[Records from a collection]
..........
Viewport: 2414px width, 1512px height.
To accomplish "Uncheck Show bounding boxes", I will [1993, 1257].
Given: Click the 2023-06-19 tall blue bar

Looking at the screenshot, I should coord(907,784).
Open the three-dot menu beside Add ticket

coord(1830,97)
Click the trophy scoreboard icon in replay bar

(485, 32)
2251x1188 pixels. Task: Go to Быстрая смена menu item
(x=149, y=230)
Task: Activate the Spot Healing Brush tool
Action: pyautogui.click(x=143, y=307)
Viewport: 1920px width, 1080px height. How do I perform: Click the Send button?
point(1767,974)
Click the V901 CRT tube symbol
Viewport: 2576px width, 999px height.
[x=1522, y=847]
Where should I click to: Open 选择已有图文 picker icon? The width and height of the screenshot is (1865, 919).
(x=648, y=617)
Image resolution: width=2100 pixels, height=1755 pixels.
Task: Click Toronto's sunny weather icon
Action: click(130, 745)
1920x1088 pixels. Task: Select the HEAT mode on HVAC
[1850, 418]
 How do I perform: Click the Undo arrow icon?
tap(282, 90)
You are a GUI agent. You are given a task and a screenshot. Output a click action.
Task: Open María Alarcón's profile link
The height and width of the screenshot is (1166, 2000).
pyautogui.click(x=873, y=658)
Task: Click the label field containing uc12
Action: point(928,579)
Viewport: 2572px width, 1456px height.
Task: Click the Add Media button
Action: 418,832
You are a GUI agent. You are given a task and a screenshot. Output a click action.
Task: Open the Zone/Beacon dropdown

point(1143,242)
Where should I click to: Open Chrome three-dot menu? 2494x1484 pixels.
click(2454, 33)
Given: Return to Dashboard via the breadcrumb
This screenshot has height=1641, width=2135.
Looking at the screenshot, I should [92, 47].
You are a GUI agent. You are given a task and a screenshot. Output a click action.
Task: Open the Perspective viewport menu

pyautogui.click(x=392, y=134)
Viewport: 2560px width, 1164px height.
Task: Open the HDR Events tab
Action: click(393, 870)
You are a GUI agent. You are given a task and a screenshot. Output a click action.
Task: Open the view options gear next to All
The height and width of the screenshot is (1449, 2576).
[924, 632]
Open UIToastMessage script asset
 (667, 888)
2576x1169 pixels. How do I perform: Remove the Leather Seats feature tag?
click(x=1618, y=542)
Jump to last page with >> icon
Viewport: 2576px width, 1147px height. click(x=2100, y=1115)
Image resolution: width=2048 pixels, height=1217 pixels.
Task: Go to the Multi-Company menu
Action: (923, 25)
..........
• [Task statement]: With nothing added or dropped, reproduce all the data exactly.

• [Output of the task]:
Viewport: 2414px width, 1512px height.
To accomplish "Uncheck Show bounding boxes", I will [1993, 1257].
Given: Click the 2023-06-19 tall blue bar

Looking at the screenshot, I should coord(907,784).
Open the three-dot menu beside Add ticket

coord(1830,97)
Click the trophy scoreboard icon in replay bar

(485, 32)
2251x1188 pixels. Task: Go to Быстрая смена menu item
(x=149, y=230)
Task: Activate the Spot Healing Brush tool
Action: pyautogui.click(x=143, y=307)
Viewport: 1920px width, 1080px height. How do I perform: Click the Send button?
point(1767,974)
Click the V901 CRT tube symbol
Viewport: 2576px width, 999px height.
[x=1522, y=847]
Where should I click to: Open 选择已有图文 picker icon? The width and height of the screenshot is (1865, 919).
(x=648, y=617)
Image resolution: width=2100 pixels, height=1755 pixels.
Task: Click Toronto's sunny weather icon
Action: click(130, 745)
1920x1088 pixels. Task: Select the HEAT mode on HVAC
[1850, 418]
 How do I perform: Click the Undo arrow icon?
tap(282, 90)
You are a GUI agent. You are given a task and a screenshot. Output a click action.
Task: Open María Alarcón's profile link
The height and width of the screenshot is (1166, 2000).
pyautogui.click(x=873, y=658)
Task: Click the label field containing uc12
Action: point(928,579)
Viewport: 2572px width, 1456px height.
Task: Click the Add Media button
Action: 418,832
You are a GUI agent. You are given a task and a screenshot. Output a click action.
Task: Open the Zone/Beacon dropdown

point(1143,242)
Where should I click to: Open Chrome three-dot menu? 2494x1484 pixels.
click(2454, 33)
Given: Return to Dashboard via the breadcrumb
This screenshot has height=1641, width=2135.
Looking at the screenshot, I should [92, 47].
You are a GUI agent. You are given a task and a screenshot. Output a click action.
Task: Open the Perspective viewport menu

pyautogui.click(x=392, y=134)
Viewport: 2560px width, 1164px height.
Task: Open the HDR Events tab
Action: click(393, 870)
You are a GUI agent. You are given a task and a screenshot. Output a click action.
Task: Open the view options gear next to All
The height and width of the screenshot is (1449, 2576).
[924, 632]
Open UIToastMessage script asset
 (667, 888)
2576x1169 pixels. How do I perform: Remove the Leather Seats feature tag?
click(x=1618, y=542)
Jump to last page with >> icon
Viewport: 2576px width, 1147px height. click(x=2100, y=1115)
Image resolution: width=2048 pixels, height=1217 pixels.
Task: Go to the Multi-Company menu
Action: (923, 25)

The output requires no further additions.